Monday, May 31, 2010

(Un)knowing

Opening to the power of intention, you begin knowing that conception, birth, and death are all natural aspects of the energy field of creation. Clinging to attempts to think or reason your way to intention is futile. By banishing doubt and trusting your intuitive feelings, you clear a space for the power of intention to flow through. This may sound like hocus-pocus, but I prefer to think of it as emptying my mind and entering the heart of mystery. Here, I set aside rational thoughts and open to the magic and excitement of an illuminating new awareness.
-Dr. Wayne W. Dyer The Power of Intention

My bright pink and orange paisley bag is packed and sitting beneath the fireplace mocking me. Small spurts of energy devoted to nesting projects are divided by long periods of reading and resting. I feel sluggish and exhausted most of the time and to say that I am restless would be a gross understatement. To add to my anticipation, each member of my family systematically checks in on me, offering sounds of sympathy, labor induction remedies, and most commonly "when is she gonna come out?!" Though it is more than easy to give in to my feelings of frustration and lack of control, I am seeking a new direction.

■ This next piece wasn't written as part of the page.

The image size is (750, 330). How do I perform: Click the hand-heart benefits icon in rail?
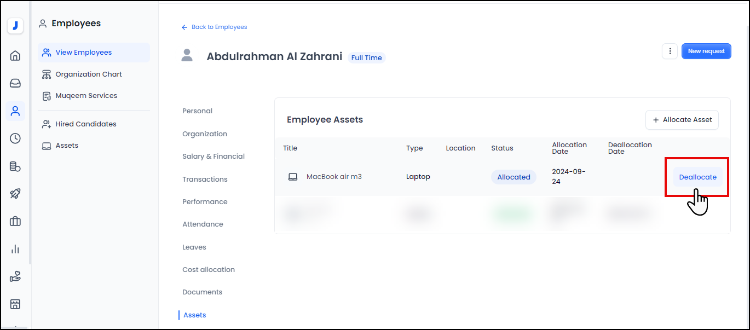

Modern medicine has taken much of the mystery and reality out of the experience of pregnancy and childbearing. We get ultrasounds every step of the way to tell us our baby's size, position, estimated age, and sex. Women can ask to be induced and receive drugs to numb their bodies against one of the most elemental and miraculous occurrences one can have. As a culture, we have abandoned all of our trust in the unknown and subjected ourselves to numerous invasive tests all in the vain of knowing more than we are meant to.

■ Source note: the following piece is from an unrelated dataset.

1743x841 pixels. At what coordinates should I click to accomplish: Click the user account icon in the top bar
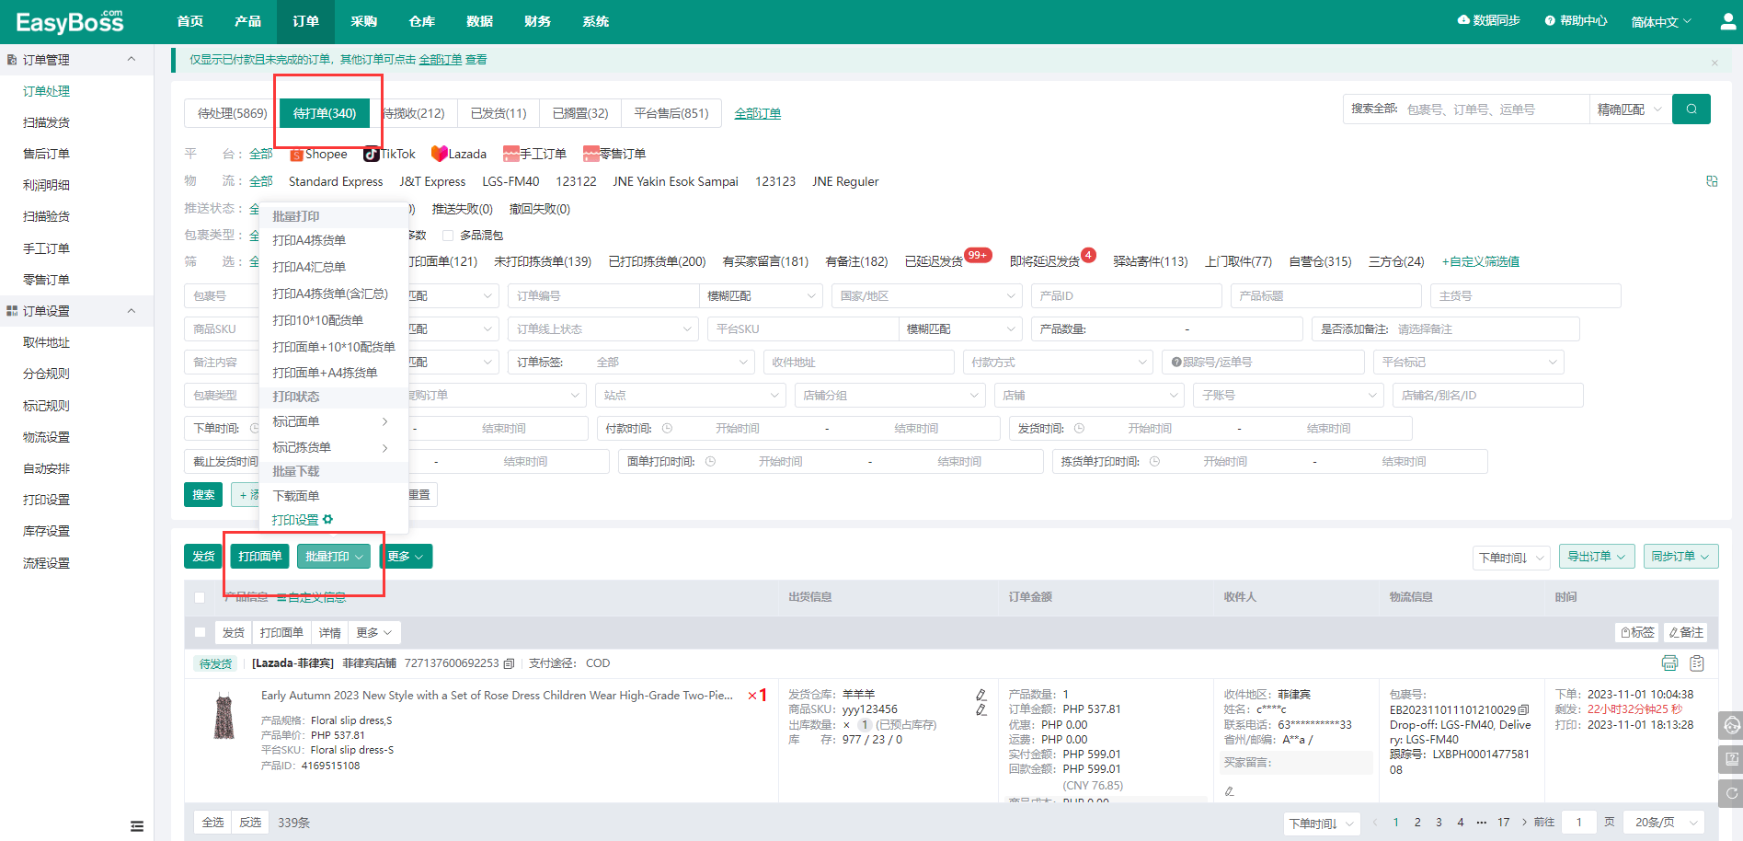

While my demeanor in the last week has been edgy to say the least, I am doing my best to let go of my attachment to knowing. Thoughts of when and how Tallulah will come into my arms have infiltrated my mind, but I am seeing that the small amount of energy I possess is better spent exploring the positive aspects of my situation. Perhaps my prolonged pregnancy is one last lesson offered to me by the universe before I become a mother; the lesson that patience and trust are virtues of ultimate achievement. While I am 55 pounds larger than my usual self, experience constant fluctuation in temperature and mood, have trouble standing or sitting for extended periods of time, and am in the bathroom more often than any other room of the house, I can still see (with the help of deep breathing, spiritual reading, and my mom) the value in this period of limbo. If all else fails, I remind myself that I have waited 40 weeks for her arrival, a few more days simply isn't a bad bargain for the wonderful gift I am soon to receive.